革ジャン⇔スーツ

毒は持っていません。毒と感じるのはあなたの感性。

Air Rhythm

私はお腹が弱い。弱いと言っても普段は便秘症で、酷い時はピンクの小粒を荒ぶって飲む程度には緩い感じではないと自分では思っている。私のお腹が緩くなるのは決まって「辛いものを食べた翌日」と限定される。その当日になると、いつもにこやかな私の表情は一変し、終始ピリピリとした緊張感・少し影のある哀愁漂う中年の表情と化す。

朝から腹の調子が悪い。昨日食べた激辛ガパオライスが原因である。私は辛いものがあまり好きではない。では何故食べるのか。私が聞きたい。自分に問いたいのだ。何故食べるんだと。お前は辛いものが好きではない、そして次の日お腹痛くなるのが分かっているんだろう。あの辛味に美味しさなど感じていないだろう。何故食べるんだと。心に問いただしたが答えは分からない。あれば食う。ただそれだけである。

そんなこんなを考えているうちに、色んな業務をこなしながら腹の痛みが少し変わった気がした。危険な痛みである。危険な痛み、それはどんなものか。腹から背中にまでジワジワと鈍痛が広がる痛み。これはある程度我慢できる痛みではない。すぐにトイレに行かなければいけない。しかしながらここは現場である。私は汚いトイレで排泄出来ないタイプの人間なのだ。汚いトイレで排泄するくらいなら漏らした方がマシだと、健康の為なら死んでもいい的な言わば少しイっちゃってる⤴︎(ナダル参照)感覚の持ち主なのである。近くの商業施設まで約400m。そこまで行くしかない。歩くしかない。私は若干の内股と外股を繰り返す変な動きでオアシスに向かった。Siriの力を緩めないように、気をそこに集中させないように、振動をなるべく与えないように、まるで剣道の達人のすり足を思わせる足さばきで400mを横移動した。
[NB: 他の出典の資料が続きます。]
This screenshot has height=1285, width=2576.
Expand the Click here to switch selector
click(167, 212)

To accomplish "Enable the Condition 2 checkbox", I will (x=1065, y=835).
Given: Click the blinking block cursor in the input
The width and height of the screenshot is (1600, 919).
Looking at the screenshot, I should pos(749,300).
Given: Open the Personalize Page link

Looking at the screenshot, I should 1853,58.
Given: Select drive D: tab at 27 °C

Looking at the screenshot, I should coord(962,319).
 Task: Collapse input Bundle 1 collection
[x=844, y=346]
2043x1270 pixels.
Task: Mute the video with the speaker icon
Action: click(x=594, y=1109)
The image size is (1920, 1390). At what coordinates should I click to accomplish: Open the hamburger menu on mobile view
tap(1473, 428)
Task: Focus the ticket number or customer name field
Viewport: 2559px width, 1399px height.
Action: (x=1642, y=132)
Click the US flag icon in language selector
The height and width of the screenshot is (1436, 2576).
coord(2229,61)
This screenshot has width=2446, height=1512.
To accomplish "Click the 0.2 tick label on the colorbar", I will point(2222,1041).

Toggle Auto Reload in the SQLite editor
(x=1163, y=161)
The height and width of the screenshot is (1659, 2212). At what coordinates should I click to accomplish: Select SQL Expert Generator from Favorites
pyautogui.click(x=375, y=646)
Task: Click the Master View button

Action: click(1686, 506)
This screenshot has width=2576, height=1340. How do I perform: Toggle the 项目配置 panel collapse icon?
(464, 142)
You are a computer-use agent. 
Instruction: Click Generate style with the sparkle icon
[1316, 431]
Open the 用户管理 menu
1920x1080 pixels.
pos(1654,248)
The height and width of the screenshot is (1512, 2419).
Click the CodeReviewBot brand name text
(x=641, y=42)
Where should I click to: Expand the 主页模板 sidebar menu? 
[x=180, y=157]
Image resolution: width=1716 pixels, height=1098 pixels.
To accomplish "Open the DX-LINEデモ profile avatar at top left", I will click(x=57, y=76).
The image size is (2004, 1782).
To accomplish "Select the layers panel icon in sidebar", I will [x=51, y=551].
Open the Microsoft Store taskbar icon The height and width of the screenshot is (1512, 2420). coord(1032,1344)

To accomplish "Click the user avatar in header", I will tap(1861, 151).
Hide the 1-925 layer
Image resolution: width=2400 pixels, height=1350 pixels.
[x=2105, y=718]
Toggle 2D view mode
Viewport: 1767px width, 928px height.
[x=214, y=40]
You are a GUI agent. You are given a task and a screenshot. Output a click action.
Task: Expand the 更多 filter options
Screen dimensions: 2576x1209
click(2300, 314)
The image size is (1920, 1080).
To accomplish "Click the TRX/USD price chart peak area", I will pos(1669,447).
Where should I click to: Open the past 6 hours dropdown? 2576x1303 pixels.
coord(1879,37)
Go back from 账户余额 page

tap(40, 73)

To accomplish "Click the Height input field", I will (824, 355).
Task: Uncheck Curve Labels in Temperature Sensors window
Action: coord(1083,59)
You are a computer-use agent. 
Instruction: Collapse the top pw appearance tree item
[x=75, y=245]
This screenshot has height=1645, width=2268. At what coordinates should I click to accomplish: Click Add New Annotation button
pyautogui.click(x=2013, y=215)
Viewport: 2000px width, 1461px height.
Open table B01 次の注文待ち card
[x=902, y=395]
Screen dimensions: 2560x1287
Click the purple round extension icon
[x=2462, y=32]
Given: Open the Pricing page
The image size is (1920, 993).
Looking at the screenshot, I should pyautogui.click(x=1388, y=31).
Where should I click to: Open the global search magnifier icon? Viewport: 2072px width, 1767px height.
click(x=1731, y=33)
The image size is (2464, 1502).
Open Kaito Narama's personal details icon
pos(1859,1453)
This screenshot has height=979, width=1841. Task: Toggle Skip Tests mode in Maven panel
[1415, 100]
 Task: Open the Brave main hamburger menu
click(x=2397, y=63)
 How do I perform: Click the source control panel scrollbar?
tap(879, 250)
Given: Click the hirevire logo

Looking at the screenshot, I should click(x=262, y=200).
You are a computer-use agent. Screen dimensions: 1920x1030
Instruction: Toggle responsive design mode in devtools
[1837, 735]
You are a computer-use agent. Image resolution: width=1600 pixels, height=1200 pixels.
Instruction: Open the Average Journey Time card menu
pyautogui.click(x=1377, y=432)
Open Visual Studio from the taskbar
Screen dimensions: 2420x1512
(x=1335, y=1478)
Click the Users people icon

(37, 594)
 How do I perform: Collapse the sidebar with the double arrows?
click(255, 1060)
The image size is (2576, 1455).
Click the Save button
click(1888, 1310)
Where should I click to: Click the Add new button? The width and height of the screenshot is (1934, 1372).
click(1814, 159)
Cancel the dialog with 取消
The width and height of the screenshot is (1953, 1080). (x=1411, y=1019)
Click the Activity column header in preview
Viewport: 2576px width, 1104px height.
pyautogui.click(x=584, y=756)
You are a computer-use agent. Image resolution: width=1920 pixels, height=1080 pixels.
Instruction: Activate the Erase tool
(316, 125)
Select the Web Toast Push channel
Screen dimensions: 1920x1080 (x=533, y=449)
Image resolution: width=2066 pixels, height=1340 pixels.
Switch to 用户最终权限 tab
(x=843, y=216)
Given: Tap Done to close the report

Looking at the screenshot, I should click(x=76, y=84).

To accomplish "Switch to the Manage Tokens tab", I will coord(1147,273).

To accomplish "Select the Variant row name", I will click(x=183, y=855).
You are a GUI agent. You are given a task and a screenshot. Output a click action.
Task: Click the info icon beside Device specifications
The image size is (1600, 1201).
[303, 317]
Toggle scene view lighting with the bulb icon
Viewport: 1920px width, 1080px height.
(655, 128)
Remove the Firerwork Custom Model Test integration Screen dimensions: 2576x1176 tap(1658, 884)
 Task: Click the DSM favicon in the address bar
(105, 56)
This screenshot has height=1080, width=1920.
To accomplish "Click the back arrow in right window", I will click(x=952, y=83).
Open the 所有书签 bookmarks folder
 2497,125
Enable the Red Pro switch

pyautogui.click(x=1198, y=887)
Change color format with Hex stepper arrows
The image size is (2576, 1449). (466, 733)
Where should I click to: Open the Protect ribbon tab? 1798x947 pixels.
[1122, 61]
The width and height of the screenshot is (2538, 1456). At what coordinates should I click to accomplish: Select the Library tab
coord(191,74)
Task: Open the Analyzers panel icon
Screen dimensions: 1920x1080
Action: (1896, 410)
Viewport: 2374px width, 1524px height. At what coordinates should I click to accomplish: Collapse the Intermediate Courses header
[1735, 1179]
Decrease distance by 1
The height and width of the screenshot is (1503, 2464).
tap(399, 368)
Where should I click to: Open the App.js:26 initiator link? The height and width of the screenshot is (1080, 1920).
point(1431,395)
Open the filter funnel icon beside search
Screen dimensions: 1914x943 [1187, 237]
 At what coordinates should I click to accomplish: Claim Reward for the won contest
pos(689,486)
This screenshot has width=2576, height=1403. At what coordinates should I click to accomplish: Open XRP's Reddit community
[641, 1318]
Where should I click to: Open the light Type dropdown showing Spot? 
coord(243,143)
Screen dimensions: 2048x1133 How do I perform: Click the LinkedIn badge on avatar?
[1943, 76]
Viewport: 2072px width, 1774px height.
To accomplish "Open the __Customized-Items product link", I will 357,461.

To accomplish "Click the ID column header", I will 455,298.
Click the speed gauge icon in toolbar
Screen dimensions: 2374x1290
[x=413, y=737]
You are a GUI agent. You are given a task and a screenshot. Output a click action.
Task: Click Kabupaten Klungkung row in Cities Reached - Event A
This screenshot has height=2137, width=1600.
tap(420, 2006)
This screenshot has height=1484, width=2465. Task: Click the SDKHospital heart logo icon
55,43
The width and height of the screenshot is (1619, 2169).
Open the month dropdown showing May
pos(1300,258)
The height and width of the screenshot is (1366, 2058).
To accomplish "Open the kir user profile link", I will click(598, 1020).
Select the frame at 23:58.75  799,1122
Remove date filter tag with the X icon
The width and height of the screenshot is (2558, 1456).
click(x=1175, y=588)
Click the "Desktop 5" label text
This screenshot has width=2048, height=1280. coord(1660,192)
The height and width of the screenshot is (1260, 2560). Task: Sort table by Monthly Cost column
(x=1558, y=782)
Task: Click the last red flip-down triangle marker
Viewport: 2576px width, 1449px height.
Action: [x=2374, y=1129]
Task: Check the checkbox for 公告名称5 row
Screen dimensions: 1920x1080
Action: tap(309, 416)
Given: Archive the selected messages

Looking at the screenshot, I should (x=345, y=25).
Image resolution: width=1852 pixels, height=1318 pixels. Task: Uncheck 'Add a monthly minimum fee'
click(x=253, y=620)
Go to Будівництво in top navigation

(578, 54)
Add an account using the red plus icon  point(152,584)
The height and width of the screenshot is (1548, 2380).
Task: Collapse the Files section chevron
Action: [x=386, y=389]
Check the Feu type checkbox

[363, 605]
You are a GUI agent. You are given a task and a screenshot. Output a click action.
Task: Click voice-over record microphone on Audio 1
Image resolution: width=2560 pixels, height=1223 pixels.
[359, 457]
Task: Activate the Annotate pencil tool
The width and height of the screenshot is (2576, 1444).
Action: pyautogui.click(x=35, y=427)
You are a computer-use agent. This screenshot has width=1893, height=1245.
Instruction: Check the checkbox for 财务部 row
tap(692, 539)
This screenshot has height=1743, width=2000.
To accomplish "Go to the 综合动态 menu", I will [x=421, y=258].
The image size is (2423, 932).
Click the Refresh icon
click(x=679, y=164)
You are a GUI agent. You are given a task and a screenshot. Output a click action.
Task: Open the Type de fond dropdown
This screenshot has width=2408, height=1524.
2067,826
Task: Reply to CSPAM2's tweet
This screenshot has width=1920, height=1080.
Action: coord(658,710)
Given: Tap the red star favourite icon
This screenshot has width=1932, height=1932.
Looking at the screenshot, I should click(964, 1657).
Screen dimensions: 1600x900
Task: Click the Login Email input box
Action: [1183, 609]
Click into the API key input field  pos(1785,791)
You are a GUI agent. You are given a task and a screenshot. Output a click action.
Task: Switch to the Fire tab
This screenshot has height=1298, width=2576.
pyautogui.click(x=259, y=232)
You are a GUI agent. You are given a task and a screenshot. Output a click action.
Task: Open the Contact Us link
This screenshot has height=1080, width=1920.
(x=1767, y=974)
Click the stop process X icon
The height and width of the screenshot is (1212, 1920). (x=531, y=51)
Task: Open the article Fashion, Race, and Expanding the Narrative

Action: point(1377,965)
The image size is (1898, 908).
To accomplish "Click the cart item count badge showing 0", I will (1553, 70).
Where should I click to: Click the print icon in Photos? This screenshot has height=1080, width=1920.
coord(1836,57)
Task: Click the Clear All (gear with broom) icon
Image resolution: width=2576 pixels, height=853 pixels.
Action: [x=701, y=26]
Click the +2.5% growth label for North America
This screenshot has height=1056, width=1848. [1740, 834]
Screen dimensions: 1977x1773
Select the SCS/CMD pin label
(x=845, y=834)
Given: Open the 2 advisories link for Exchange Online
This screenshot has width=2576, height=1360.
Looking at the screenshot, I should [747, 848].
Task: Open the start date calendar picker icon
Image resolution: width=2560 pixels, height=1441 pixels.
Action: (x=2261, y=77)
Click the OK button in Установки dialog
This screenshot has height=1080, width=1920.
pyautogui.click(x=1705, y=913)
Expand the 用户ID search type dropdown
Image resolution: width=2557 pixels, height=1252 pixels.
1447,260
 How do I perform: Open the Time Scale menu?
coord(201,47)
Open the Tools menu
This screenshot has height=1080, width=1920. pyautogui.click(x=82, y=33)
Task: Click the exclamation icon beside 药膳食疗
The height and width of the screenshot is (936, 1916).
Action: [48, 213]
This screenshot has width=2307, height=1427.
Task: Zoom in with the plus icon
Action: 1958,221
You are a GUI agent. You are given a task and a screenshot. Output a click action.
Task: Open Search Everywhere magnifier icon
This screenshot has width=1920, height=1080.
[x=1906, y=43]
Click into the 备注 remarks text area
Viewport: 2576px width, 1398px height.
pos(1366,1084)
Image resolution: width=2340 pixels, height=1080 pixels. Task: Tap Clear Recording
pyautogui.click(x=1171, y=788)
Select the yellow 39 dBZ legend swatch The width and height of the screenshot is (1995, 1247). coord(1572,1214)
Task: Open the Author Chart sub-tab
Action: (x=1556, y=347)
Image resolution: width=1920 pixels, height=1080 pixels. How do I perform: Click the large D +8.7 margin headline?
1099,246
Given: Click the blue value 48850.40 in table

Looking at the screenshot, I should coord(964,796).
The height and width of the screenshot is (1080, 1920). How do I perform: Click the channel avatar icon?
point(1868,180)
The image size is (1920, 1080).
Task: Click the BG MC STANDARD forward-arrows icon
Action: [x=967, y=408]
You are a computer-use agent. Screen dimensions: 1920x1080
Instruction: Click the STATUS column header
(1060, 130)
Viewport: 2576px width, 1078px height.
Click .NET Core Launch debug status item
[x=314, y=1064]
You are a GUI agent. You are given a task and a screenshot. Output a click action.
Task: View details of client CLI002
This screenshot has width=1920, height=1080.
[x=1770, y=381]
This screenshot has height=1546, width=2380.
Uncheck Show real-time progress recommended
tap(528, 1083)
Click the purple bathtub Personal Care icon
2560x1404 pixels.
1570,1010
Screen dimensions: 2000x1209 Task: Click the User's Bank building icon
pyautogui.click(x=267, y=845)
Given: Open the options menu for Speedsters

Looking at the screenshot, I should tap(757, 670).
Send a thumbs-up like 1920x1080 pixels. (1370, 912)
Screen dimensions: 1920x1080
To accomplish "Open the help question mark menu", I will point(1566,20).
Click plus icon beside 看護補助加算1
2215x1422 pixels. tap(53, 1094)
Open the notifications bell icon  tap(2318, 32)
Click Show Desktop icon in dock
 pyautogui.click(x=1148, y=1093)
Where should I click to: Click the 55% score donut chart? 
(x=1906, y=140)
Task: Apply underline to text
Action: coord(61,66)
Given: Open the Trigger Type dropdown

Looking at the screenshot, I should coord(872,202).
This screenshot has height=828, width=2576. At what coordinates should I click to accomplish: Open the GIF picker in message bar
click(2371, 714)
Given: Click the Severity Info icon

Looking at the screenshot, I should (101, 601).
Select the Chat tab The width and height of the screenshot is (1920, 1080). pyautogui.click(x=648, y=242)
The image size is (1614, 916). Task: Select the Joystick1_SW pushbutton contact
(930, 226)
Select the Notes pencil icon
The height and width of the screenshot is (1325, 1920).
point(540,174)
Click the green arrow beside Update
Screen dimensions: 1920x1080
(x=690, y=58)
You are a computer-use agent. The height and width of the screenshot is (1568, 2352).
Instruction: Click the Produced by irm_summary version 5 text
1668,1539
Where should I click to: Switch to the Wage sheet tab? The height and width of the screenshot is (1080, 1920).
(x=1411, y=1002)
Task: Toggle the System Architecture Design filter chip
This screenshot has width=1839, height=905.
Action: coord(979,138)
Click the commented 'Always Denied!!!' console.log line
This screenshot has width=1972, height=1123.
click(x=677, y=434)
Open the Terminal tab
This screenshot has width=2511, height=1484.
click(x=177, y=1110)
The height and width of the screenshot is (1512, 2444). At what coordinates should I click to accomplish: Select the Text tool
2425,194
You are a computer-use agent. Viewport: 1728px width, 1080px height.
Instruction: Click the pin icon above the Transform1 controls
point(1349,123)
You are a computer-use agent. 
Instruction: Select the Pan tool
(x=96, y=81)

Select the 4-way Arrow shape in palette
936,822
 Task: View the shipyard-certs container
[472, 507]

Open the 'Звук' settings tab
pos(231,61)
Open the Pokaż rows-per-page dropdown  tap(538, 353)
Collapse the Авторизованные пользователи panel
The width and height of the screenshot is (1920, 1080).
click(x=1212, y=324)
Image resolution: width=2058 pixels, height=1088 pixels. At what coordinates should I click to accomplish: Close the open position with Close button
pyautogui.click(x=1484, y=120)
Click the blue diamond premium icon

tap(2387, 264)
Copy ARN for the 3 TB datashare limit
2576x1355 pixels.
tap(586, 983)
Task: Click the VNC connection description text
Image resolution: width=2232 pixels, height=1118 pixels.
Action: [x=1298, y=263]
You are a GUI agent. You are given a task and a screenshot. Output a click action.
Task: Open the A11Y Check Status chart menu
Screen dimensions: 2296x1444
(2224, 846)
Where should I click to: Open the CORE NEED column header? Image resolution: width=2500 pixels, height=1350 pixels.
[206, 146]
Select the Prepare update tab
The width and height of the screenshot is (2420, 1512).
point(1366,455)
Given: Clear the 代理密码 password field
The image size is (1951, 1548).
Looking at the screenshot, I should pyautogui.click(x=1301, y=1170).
顔面からゴマ油吹き出しながら到着したその多目的トイレに腰を下ろし、そして安堵した。ふと膝まで下ろしたパンツに目をやると、10円玉大の茶色いドットが目に飛び込んだ。ほう…。やってしまったか…。私は自分自身に言い訳のように言ったよ。「これは漏らしたうちに入らないんじゃないか?」と。これはオナラの延長線だと。スラッジ混じりのガスだと。ちくしょう、多目的トイレでヨロシクやってる奴もいればこうやって絶望している初老もいるんだ。不公平だ。人生はイロイロ、男もイロイロなのか。頭の中で現実逃避を繰り返しながらふと多目的トイレの大きな鏡に写る絶望した初老の背後を見ると、そこにはニヤリと笑う大きなカマを持った死神がいて、そして目があった。

何度も何度もペーパータオルを濡らして汚れを拭き取る。私は素人ではない。トイレットペーパーを濡らしたならばすぐにその紙はボロボロバラバラになり二次災害へ突入する。私がそんなケアレスミスはしない。ここでパンツをペーパタオルで拭いているのはビッグミステイクだがそんなことはもうどうでもいい。すぐに乾いてくれるエアリズムのパンツに歓喜しそして安堵した。いける…!鼻歌が出る程度にはホッとしたのか私の足はリズムを刻んでいた。もちろんその時の歌は「悲しみが止まらない」である。切なすぎるバラードが多目的トイレをこれでもかと埋め尽くした。

インターネッツにかじりついている貴様らももういい年だろう。気をつけた方が良い。我々くらいの年齢になるとSiriのバルブが腐っている。そしてリスクヘッジとしてパンツを濃色のエアリズムに変えるんだ。明日は我が身だ。

私の今回の粗相は「漏らした」うちに入るのだろうか。私は「ノーカン」としてやり過ごしているがどうだろうか。いや、どうだろうかもクソもない。私はノーカンとしてもう処理済みである。辛いものはもう食わないと心に誓って今磯辺揚げとビールを味わっているところだ。私もいい年だ。同じ事を何度も繰り返してはならぬ。風呂に入って今日の汚れをキレイさっぱり全て落とすのだ。

 

そして私は今日も、風呂上がりにまたエアリズムのパンツを履くのである。